Nah, ini mengingatkan saya pada pendapat teman yang tidak mau menyiapkan anaknya terkait mimpi basah dst, padahal dia dokter, dengan alasan nanti malah mempercepat puber. Berbeda dengan materi bu Elly Risman yang justru mengajarkan perbedaan mani, wadi, madzi dengan cairan yang mirip konsistensinya (lem dkk). Ternyata memang ada pakar lain yang berpendapat demikian ya, bahwa pengenalan justru bisa berdampak negatif.
Jawaban (mba Ika):
Iya mba. Jadi kalo Bu Elly Risman masih cukup banyak memakai cara pendidikan seks barat.

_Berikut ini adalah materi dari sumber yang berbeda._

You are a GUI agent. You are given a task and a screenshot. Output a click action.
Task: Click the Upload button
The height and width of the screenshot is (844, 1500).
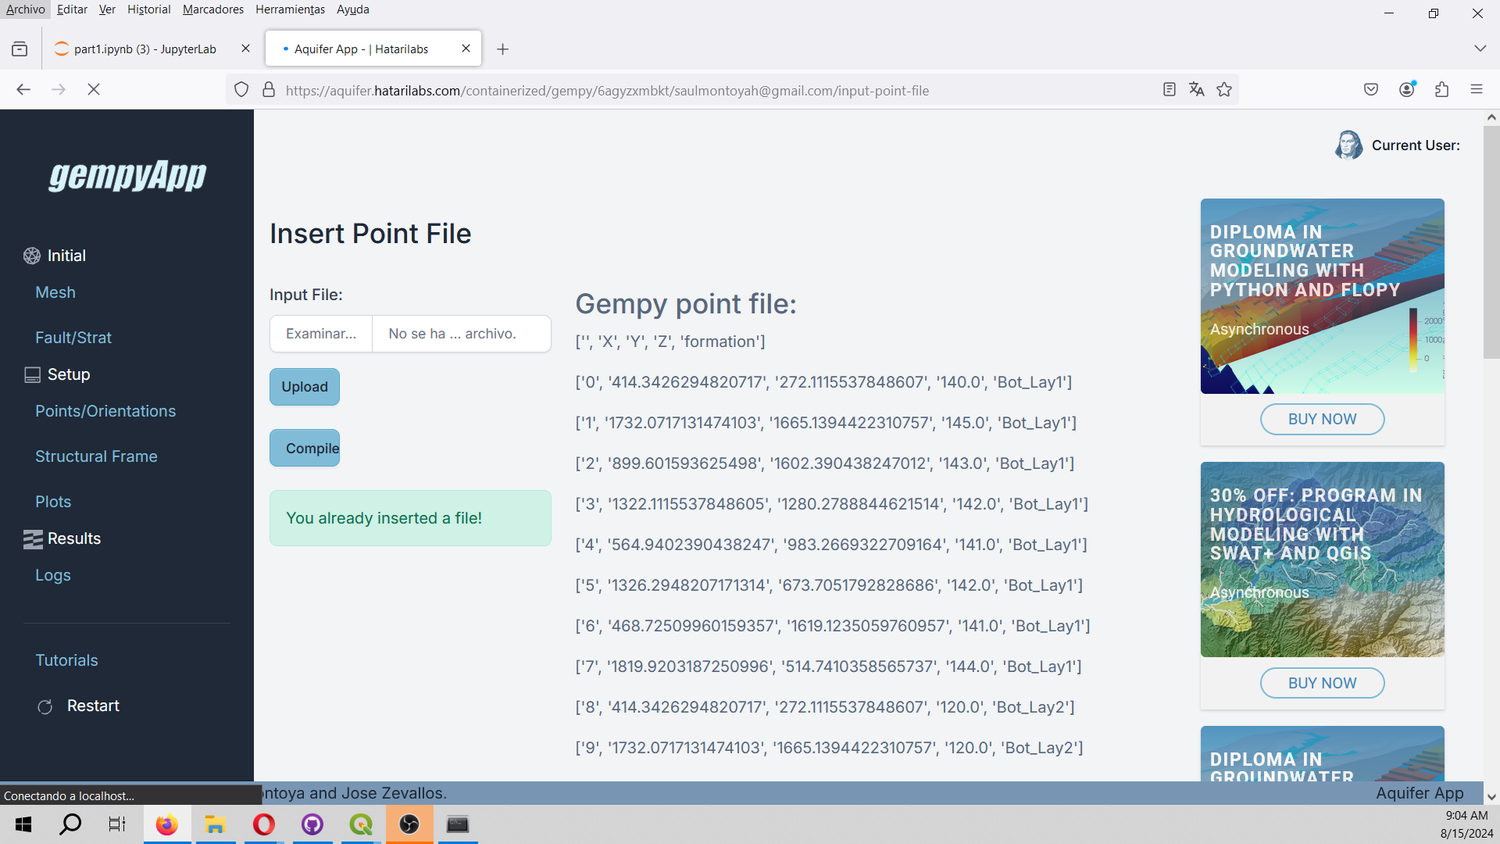(304, 386)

Dalam Islam, pengenalan mani madzi tidak perlu langsung di perhatikan demikian.
Jika anak sudah masuk usia tamyiz (mampu membedakan baik dan benar), mereka sudah dapat di ajak diskusi secara logika.
Nanti yang perlu menjalankannya adalah orang tua masing2. Jika anak laki, dikenalkan utk masalah baligh ini oleh ayahnya.
Misalnya, bisa diberitahu, “Abang, kalo nanti tahu-tahu Abang ngompol, tapi airnya bukan air pipis, namun lebih kental seperti lem, Abang kasih tau ayah ya. Karena tandanya Abang sudah baligh”
Atau kepada anak perempuan, pendekatan kepada ibunya yg melakukan. Dijelaskan saja apa itu haid,seperti apa awalnya.
Kesimpulan saya: Memang setiap orangtua bisa mencari tahu landasan mana yang lebih sesuai diterapkan di keluarganya, termasuk menetapkan prinsip mana yang akan diambil, pendapat pakar mana yang hendak diambil dan diikuti.